In my application, I have a NSFetchedResultsController
to load Core Data objects in a UITableView.
The fetch request associated with this FRC uses the new viewContext
property available for the NSPersistentContainer
(iOS10).
When I select a cell, I pass the Core Data object to a new ViewController. This new VC still uses the viewContext.
From this ViewController, I can update the Core Data object from ViewControllers presented modally. To do so, I use newBackgroundContext()
for the modal ViewControllers. I can save the update Core Data object without any issue.
The problem is that the FRC is not automatically updated with the update Core Data object from the background context. It is as if the viewContext was not receivng and handling the Core Data object updates.
If I set automaticallyMergesChangesFromParent
to true for the viewContext (app wide), the FRC gets the updated Core Data object when I save the background context. From my understanding, the viewContext should manage the merge of data automatically. The documentation describes the viewContext with: "This context is configured to be generational and to automatically consume save notifications from other contexts."
Can you clarify how to handle the different contexts with a NSFetchedResultsController?
You're seeing the correct behavior. If you want your viewContext to automatically pick up changes from other contexts, including ones created by newBackgroundContext()
, you have to set automaticallyMergesChangesFromParent
to true
.
I agree that the docs are confusing on that point, "...and to automatically consume save notifications from other contexts."
Automatically merge changes from parent needs to set on the viewContext like this:
persistentContainer.viewContext.automaticallyMergesChangesFromParent = true
I haven't run into this directly, but your issue strikes me as odd if the newBackgroundContext were in fact layered under the viewContext since any save from the new context would only update the viewContext, which would also have to do its own save to get the changes to the persistent store (which you say is occurring properly). Based on that suspicion, I looked at the developer docs where Apple says:
Invoking this method (newBackgroundContext() ) causes the persistent container to create and return a new NSManagedObjectContext with the concurrencyType set to privateQueueConcurrencyType. This new context will be associated with the NSPersistentStoreCoordinator directly and is set to consume NSManagedObjectContextDidSave broadcasts automatically.

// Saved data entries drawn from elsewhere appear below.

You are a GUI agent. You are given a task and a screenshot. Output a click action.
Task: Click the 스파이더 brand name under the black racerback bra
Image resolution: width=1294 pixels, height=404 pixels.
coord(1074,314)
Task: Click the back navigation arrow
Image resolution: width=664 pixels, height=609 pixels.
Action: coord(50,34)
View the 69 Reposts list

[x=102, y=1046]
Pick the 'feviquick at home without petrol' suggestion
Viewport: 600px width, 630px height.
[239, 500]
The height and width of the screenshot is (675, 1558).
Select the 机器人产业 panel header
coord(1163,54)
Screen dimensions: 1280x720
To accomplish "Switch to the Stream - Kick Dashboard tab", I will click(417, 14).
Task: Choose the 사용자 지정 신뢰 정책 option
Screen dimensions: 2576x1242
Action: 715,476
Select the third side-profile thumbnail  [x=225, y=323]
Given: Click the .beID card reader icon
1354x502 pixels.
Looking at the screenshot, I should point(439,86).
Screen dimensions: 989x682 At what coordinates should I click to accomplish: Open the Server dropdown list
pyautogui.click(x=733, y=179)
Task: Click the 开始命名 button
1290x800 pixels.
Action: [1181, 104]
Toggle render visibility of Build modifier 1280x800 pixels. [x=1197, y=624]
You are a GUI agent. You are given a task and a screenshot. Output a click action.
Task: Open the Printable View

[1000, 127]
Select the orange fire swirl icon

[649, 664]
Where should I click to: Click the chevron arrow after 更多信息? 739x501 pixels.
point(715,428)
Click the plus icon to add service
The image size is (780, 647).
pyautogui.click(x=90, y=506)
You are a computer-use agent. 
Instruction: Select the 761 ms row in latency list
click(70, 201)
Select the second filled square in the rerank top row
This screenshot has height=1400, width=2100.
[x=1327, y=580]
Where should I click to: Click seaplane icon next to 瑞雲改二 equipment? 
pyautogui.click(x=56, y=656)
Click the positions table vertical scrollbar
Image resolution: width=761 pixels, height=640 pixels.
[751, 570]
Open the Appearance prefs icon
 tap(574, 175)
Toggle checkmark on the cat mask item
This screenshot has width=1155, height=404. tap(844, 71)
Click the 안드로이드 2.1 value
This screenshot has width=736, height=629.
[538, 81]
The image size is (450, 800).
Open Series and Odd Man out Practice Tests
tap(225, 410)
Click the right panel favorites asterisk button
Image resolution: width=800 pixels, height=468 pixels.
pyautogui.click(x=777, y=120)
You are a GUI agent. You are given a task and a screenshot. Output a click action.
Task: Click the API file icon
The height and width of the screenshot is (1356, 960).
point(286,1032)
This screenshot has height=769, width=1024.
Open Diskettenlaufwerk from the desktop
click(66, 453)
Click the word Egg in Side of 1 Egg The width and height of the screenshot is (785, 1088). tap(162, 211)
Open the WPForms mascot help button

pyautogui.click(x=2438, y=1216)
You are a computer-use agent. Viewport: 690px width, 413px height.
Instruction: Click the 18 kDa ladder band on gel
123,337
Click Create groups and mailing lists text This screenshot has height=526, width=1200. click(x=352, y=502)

Thus, it would not be in a parent - child relationship with the viewContext. Based on the guidance, it seems the new context would be notified of changes by the old, but not vice versa, so you'd have to do a refresh on the viewContext when the new context changes, which you could do programmatically if you can track that in your code or perhaps use one of the change notifications in NSManagedObjectsContext to trigger the action.